Non si è valutato abbastanza il peso che la rettorica può avere come fattore storico. Un popolo può entrare in guerra per rettorica, cioè per amore del gesto e della frase […]. Solleticando la vanità e la boria del popolo, il suo amore dei bei gesti e delle frasi pompose, i fautori di guerra lo spingono alla guerra, naturalmente dipingendogliela come facile breve sicura. Entrati nel giro della guerra, non è più facile uscirne: il potere dei dirigenti è accresciuto, la guerra provoca un gran giro di denaro e chi ne beneficia è interessato alla sua continuazione, chi fa udire parole di pace è accusato di tradimento. La rettorica seguita a lavorare, ma sempre più difficilmente a mano a mano che la guerra dura e si scopre difficile e pericolosa. Vanità, boria sono passioni che non danno le forze per una seria e lunga resistenza, per la quale ci vogliono passioni profonde e convinzioni radicate. A un bel momento, a un grosso insuccesso, essi cedono e si ha la catastrofe.

  

Scrivendo alla curatrice Liliana Scalero, la vedova di Tilgher, Livia, rimpiangeva il fatto che il Diario politico del marito non fosse stato pubblicato subito dopo la Liberazione, com’era nei piani: in tanto fiorire di “diari e memorie”, quella voce a lungo dimenticata avrebbe trovato il suo pubblico.
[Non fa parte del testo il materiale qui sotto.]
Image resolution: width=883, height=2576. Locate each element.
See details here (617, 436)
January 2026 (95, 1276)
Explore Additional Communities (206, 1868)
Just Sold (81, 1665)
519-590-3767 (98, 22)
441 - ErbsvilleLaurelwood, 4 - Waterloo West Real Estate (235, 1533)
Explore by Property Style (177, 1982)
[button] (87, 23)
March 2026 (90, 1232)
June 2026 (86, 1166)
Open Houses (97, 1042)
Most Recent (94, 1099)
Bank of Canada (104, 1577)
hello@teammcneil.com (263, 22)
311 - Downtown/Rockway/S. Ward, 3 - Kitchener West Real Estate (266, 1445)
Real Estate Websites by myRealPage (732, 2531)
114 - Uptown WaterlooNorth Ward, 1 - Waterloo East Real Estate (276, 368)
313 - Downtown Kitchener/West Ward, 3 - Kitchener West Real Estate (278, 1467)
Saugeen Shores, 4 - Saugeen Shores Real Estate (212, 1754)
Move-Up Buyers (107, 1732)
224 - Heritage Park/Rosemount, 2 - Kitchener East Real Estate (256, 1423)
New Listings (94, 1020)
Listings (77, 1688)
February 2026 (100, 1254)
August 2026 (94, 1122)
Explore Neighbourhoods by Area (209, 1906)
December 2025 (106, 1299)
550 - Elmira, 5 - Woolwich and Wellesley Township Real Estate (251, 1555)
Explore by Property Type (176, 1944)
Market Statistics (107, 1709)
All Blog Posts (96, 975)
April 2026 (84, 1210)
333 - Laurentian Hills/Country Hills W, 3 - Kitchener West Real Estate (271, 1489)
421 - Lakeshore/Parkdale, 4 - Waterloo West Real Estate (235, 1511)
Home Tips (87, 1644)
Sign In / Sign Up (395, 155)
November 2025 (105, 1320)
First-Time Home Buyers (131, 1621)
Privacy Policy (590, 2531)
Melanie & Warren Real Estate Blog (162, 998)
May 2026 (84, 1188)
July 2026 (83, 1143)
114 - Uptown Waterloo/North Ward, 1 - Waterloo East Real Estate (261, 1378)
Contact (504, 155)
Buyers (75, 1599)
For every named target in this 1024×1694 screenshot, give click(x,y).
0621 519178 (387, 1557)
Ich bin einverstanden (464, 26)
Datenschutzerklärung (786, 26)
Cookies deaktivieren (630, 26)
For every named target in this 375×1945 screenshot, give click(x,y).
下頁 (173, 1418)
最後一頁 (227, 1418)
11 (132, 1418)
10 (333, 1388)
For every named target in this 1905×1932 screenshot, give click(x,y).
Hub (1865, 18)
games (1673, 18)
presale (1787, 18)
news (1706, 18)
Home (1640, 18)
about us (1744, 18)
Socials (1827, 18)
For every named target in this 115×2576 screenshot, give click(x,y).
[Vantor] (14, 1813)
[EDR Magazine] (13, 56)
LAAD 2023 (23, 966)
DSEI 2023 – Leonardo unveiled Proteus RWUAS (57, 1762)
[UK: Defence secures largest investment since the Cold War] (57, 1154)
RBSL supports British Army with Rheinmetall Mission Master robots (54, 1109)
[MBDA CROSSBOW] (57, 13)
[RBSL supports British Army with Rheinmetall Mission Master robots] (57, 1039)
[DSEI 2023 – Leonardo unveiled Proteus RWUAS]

Ma la verità è che il Diario politico appartiene a una famiglia diversa da quella dei diari e delle memorie, una famiglia di opere meno effimere, perché anziché limitarsi a fissare sulla carta la descrizione di un essere umano o di un’epoca ci restituisce il carattere di un popolo osservato nello specchio della sua storia. Sciascia ha scritto una volta che I promessi sposi sono, tra l’altro, “un disperato ritratto dell’Italia”: a pochissimi libri del Novecento questa definizione si attaglia meglio che al Diario politico di Tilgher.